ECLI:NL:RBMID:2010:BL3583
Rechtbank Middelburg
- Eerste aanleg - enkelvoudig
- Rechtspraak.nl
Vordering tot betaling van hoofdsom en buitengerechtelijke kosten in civiele zaak tussen installateur en bouwonderneming
In deze civiele zaak vordert eiseres, een installateur, betaling van een bedrag van € 15.279,19 aan hoofdsom, vermeerderd met buitengerechtelijke kosten van € 904,00, wettelijke handelsrente en proceskosten van gedaagden, die een bouwonderneming vertegenwoordigen. Eiseres stelt dat gedaagde toerekenbaar tekortschiet in de nakoming van de overeenkomst, omdat gedaagde een deel van de verschuldigde bedragen voor installatiewerkzaamheden onbetaald laat. Ondanks herhaalde aanmaningen heeft gedaagde niet betaald.

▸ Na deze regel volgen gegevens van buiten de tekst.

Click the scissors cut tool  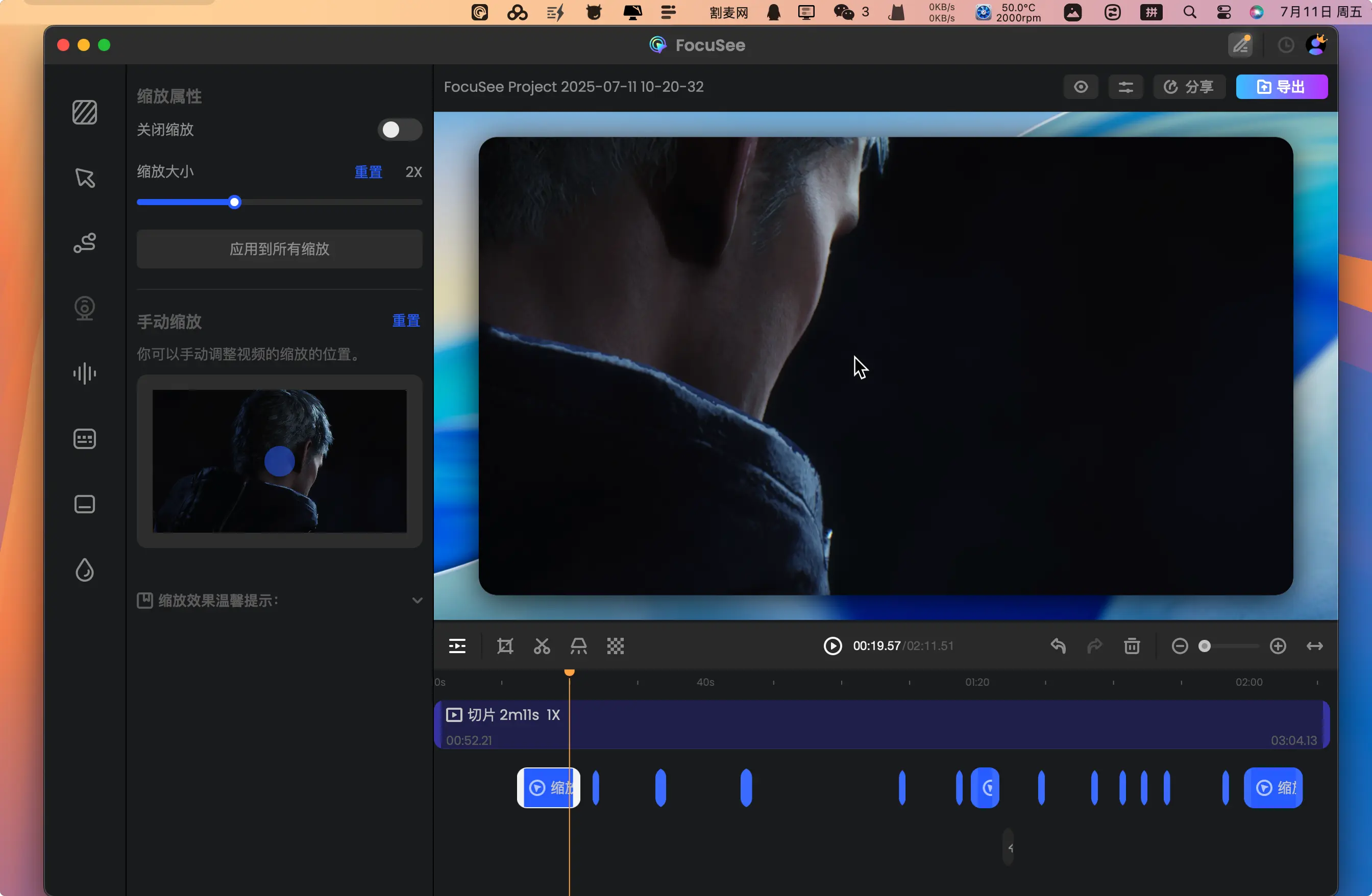pyautogui.click(x=542, y=646)
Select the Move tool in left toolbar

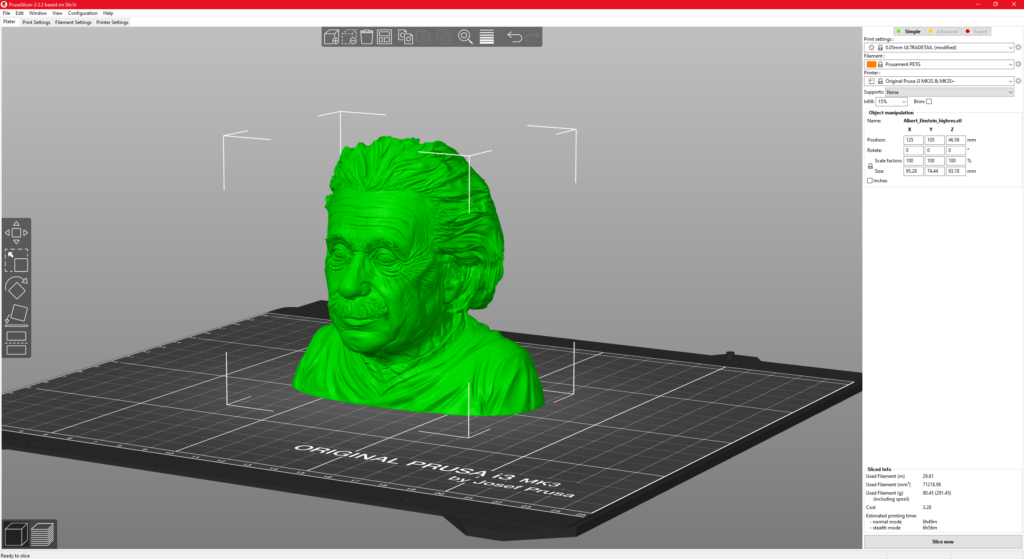tap(16, 233)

Gedaagde betwist de vordering en stelt dat eiseres tekortschiet in de nakoming van de overeenkomst, wat heeft geleid tot schade en een korting op de aanneemsom voor de nieuwbouwwoning van een derde partij, [betrokkene]. De rechtbank heeft vastgesteld dat de vordering van eiseres, die is beperkt tot € 12.771,88, gegrond is, omdat gedaagde onvoldoende heeft onderbouwd dat er sprake is van verrekening met een schadevergoeding die zij op eiseres stelt te hebben. De rechtbank wijst de vordering van eiseres toe en veroordeelt gedaagde in de proceskosten. De wettelijke handelsrente wordt toegewezen met ingang van 30 dagen na ontvangst van de facturen door gedaagde. De rechtbank concludeert dat gedaagde hoofdelijk aansprakelijk is voor de betaling aan eiseres, en wijst het meer of anders gevorderde af.